Finding the Best Starting Eleven using Simulated Annealing
A complete graph for a complete squad
At the 2022 FIFA World Cup in Qatar, each team has a squad of 26 players, but only 11 can be selected in the starting lineup. This means there are $\binom{26}{11} = 7726160$ different combinations for the manager to choose from! National team managers are usually very busy people and don’t have the time to check each possibility, prompting them to seek the help of a mathematician.
To assist us, the coach provides a crucial piece of information: a ‘score’ of how well each pair of footballers play together. For example, if two players go well in the same team, the score between them would be low. On the other hand, if the two make a horrid combination, like what could happen if they play in the same position, then their score would be very high. Typically, good players have low scores with all their teammates, while fringe players have high scores.

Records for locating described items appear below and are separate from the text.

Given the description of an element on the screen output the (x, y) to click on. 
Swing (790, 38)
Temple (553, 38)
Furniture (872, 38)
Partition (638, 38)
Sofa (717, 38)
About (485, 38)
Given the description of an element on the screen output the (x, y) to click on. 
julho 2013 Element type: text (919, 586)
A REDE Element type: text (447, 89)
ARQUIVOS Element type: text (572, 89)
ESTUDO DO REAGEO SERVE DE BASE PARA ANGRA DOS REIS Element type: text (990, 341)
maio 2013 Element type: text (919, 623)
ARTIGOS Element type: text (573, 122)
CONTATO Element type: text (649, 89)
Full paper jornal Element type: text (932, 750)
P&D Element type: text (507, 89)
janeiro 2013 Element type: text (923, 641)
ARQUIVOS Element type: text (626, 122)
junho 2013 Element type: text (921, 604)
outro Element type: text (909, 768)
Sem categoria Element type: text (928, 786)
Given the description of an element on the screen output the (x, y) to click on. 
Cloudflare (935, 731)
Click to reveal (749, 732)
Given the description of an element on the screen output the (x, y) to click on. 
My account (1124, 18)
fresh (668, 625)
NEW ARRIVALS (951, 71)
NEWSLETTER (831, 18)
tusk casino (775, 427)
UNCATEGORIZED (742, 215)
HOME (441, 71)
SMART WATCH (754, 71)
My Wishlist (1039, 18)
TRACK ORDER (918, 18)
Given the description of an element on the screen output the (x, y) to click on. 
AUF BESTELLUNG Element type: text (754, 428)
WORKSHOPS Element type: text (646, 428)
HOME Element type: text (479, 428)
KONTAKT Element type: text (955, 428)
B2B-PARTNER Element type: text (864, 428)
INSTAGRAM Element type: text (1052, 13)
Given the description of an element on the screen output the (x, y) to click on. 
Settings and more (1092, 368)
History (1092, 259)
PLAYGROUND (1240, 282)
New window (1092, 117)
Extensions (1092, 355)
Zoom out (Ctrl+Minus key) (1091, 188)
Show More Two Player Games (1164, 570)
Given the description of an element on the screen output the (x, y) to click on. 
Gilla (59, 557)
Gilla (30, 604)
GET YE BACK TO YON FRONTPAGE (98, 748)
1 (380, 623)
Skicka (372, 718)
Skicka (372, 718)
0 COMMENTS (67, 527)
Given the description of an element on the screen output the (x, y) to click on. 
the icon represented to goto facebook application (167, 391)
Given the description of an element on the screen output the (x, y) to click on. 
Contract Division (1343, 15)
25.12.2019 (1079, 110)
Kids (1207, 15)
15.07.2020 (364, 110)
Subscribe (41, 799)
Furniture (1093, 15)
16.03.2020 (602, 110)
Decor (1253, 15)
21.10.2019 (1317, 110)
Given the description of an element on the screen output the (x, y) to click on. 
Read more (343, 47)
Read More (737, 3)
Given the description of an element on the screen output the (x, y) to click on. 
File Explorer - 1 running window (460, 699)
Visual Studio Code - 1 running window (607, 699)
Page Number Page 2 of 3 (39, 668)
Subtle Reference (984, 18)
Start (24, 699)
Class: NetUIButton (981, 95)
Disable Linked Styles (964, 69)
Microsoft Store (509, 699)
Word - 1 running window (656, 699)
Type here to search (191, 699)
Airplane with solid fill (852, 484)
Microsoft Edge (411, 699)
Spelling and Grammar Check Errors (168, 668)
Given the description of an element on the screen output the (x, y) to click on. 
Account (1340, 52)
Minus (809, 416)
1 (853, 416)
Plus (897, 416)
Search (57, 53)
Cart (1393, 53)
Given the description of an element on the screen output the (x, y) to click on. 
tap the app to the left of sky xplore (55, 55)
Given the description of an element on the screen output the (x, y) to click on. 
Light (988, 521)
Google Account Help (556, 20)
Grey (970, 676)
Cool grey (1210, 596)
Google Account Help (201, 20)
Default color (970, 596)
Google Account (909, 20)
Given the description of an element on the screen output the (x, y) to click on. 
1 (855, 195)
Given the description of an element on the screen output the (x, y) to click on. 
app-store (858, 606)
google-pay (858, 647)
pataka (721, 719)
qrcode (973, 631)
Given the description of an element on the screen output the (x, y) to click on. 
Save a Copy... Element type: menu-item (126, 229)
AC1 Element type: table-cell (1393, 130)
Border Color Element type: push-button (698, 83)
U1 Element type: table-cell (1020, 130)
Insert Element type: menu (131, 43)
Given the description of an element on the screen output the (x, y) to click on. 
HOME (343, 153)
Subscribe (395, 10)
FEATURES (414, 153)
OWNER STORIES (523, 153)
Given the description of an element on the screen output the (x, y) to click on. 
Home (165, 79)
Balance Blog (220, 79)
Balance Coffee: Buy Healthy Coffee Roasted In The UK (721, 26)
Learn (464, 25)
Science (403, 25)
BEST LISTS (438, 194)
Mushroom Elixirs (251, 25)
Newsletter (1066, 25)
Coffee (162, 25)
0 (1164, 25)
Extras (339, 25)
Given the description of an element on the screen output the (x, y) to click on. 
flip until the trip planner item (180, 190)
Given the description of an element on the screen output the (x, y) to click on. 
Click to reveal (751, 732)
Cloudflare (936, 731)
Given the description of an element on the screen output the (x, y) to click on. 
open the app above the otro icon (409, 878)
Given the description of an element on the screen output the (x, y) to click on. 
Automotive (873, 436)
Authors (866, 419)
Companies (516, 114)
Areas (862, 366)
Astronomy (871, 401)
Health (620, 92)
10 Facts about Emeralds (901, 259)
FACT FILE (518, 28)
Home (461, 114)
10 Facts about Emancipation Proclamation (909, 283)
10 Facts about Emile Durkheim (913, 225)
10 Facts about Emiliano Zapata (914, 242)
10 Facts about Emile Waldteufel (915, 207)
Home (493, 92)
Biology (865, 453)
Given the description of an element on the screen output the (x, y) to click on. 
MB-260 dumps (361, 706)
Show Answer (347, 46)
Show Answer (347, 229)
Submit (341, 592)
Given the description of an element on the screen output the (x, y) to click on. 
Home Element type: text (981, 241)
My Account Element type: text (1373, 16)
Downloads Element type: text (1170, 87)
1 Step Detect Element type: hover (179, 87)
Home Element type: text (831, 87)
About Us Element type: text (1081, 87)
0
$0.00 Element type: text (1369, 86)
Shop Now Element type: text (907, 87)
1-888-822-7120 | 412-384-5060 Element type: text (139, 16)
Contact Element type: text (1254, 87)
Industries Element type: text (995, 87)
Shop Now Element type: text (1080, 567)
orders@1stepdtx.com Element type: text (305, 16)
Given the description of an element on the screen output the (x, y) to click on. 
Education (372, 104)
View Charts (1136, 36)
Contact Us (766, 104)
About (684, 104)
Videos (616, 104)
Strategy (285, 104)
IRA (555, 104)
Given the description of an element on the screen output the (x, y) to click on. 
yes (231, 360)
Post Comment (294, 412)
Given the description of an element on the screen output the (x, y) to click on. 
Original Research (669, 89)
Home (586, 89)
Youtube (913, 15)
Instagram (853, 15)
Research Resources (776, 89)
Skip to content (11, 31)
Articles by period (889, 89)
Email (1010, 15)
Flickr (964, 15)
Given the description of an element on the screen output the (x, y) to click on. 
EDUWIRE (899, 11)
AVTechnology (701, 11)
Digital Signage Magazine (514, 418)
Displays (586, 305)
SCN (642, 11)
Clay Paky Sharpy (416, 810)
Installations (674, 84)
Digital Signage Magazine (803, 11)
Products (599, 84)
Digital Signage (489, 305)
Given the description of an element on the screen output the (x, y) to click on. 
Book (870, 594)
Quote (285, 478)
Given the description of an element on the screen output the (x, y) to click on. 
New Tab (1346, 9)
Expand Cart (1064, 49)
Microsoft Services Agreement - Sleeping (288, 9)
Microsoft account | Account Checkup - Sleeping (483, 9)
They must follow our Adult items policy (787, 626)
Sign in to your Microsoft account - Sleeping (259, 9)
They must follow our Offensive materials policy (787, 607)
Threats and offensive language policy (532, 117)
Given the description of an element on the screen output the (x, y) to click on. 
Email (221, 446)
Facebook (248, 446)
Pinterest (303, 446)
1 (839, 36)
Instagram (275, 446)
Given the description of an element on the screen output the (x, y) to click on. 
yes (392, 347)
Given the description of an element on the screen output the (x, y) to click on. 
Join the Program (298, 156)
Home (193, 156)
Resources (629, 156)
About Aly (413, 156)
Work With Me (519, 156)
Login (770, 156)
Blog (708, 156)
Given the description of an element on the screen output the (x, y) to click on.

We begin with a simpler scenario to better understand the problem. Consider a squad with only five players and suppose you need to select a team of three. Each player can be thought of as a vertex on a graph. The vertices are connected to each other by weighted edges, where the weighting corresponds to the score between players. Below is what such a graph could look like.
Since every vertex is connected to all others by a weighted edge, we have a complete weighted graph. If we choose three vertices and keep the edges that connect them, we get a weighted subgraph, and the cost is the sum of the weights. For example, if we select players 3, 4 and 5, then the cost of the team would be 1 + 2 + 3 = 6.
More formally, we can represent the weight between players with the symmetric matrix
where the entry $W_{ij}$ is equal to the weight of the edge joining vertices $i$ and $j$. Then, for a team of players $x = (x_1,x_2,x_3)$, where each $x_i$ is a unique number in the set ${1,2,3,4,5}$, the cost is defined by
$ f(x) = \frac{1}{2}\sum_{i=1}^3 \sum_{j=1}^3 W_{x_i, x_j}.$
The task is to find three players $x$ which minimise the cost $f(x)$. As we do not have too many vertices, we can just list all possible combinations and find their cost.
Combination: $x$ | Cost: $f(x)$ |
---|---|
(1,2,3) | 6 |
(1,2,4) | 3 |
(1,2,5) | 4 |
(1,3,4) | 6 |
(1,3,5) | 4 |
(1,4,5) | 5 |
(2,3,4) | 5 |
(2,3,5) | 7 |
(2,4,5) | 6 |
(3,4,5) | 6 |
Using this exhaustive search we see that the three player combination with the lowest cost is (1,2,4). However, as the number of players increases, listing every combination becomes infeasible, and more sophisticated methods are required to find the best team.
The Simulated Annealing optimisation algorithm
In mathematical terms, we are dealing with a non-convex optimisation problem with a discrete search space. Luckily, there exists a search method called simulated annealing which suits our problem particularly well. Essentially, we iterate in a special way over the search space in an attempt to find the global minimiser. Here’s a breif outline of how it works
- Begin with some guess of the solution
- Randomly choose a ‘neighbouring’ solution and determine the change in cost $\Delta f$
- If $\Delta f \leq 0$, we keep the new solution
- If $\Delta f > 0$, we may or may not keep the solution, based on the probability of acceptance $P(accept \vert \Delta f)$.
- The probability of acceptance decreases as $\Delta f$ increases, and
- The probability of acceptance decreases as the ‘temperature’ $T$ decreases
- Decrease the temperature and repeat the process for as long as you have time for or until the global minimum is reached.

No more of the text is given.